GLM-5.2 has been a step change in how fast i can burn through tokens.

I subscribed to their max plan to try it out. It counted me 700M tokens and drained my weekly quota in under 2 days.

Quota just reset less than 24h ago and i'm already >60% weekly quota usage.

For reference the kind of work i did would have used somewhere between 3% and 5% of Codex max or Claude max.

The model is good, the plan is a scam

Kimi and GLM models have coined a new term: Thinkslop. They run a chain of thought that is up to 10x longer than other models and it seems that through a lookback mechanism they are able to use the CoT to reason about solutions to tasks they couldn't otherwise solve.

The downside is of course that they consume many more tokens off your plan, and also that they are significantly slower. Kimi K2.7 takes about 7x longer to finish the same benchmark tasks as DeepSeek V4 Pro on my router benchmarks (https://role-model.dev/).

So for now I'm happy with just two models: GPT and DeepSeek.

> Kimi and GLM models have coined a new term: Thinkslop. > [...] > So for now I'm happy with just two models: GPT and DeepSeek.

1. DeepSeek V3.2, V4 Flash, V4 Pro, at high or max thinking, ... when recommending a model it should always be a precise model, not just an AI lab

2. DeepSeek V4 Flash at max thinking is the most verbose model (among top models) in the AA benchmarks. See the "Intelligence Index Token Use" chart: [1]

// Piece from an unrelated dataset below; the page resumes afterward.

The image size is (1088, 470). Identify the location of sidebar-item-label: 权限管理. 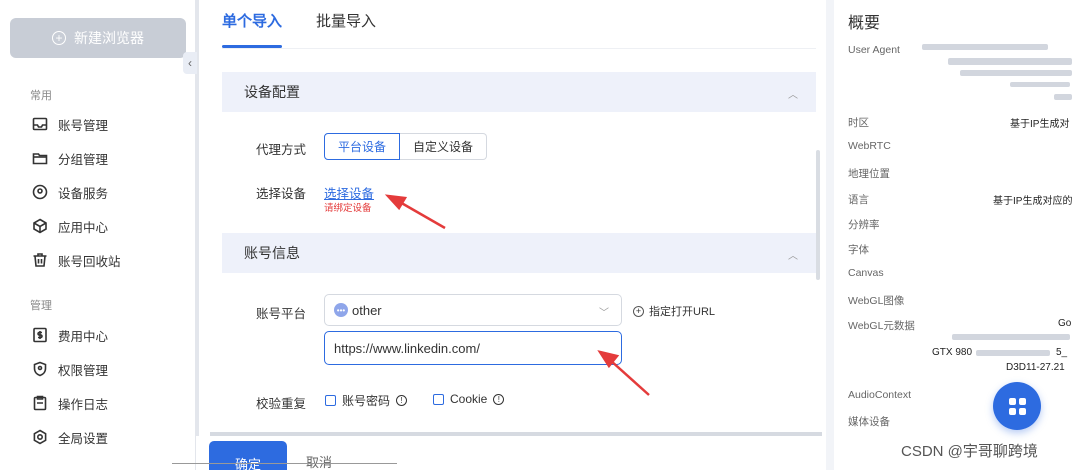
(84, 370).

[1]: https://artificialanalysis.ai/models?models=gpt-5-5-high%2Cg...

I said specifically V4 Pro. Flash is not the most verbose, that's more likely to be Kimi.

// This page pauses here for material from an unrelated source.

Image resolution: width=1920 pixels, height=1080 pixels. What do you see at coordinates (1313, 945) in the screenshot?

yeah Kimi K2.7 was doing ok but was painfully slow. The coding plan limits were good though.

I haven't tried deepseek yet, i should check this one out.

After the release of K2.7, the Kimi plan quotas have been reduced by about 80%.

Turning up the thinking (max time spent thinking) lever really changes model performance, even for tiny models. But it's really irritating because it adds a lot of time.

> The model is good, the plan is a scam

If it is needing to generate that many tokens to do the same tasks, then it probably has higher inference costs. So (for you) the model is bad, the plan is the same plan.

I gave it my standard:

"Make a pac-man game in a single html page"

It went off and argued with itself for 20 minutes about how to lay out the map and then timed out.

What kind of tasks have you been using it for?